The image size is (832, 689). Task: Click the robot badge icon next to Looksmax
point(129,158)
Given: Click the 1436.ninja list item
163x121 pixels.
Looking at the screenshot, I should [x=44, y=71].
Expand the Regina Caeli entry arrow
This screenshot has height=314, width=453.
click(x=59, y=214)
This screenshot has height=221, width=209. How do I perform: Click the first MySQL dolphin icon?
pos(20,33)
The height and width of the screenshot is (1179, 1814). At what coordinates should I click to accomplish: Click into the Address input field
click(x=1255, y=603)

_ _ _ _ _ _ _

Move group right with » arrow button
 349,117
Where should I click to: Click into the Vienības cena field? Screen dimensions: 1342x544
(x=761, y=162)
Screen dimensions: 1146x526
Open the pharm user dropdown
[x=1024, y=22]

_ _ _ _ _ _ _

• **EXERCISE DIRECTIONS**: For the material above, reproduce exactly the lines from the line with "The image size" to the line with "Given: Click the 1436.ninja list item", inclusive, and exclude all others.

• **REPLY TO THE EXERCISE**:
The image size is (832, 689). Task: Click the robot badge icon next to Looksmax
point(129,158)
Given: Click the 1436.ninja list item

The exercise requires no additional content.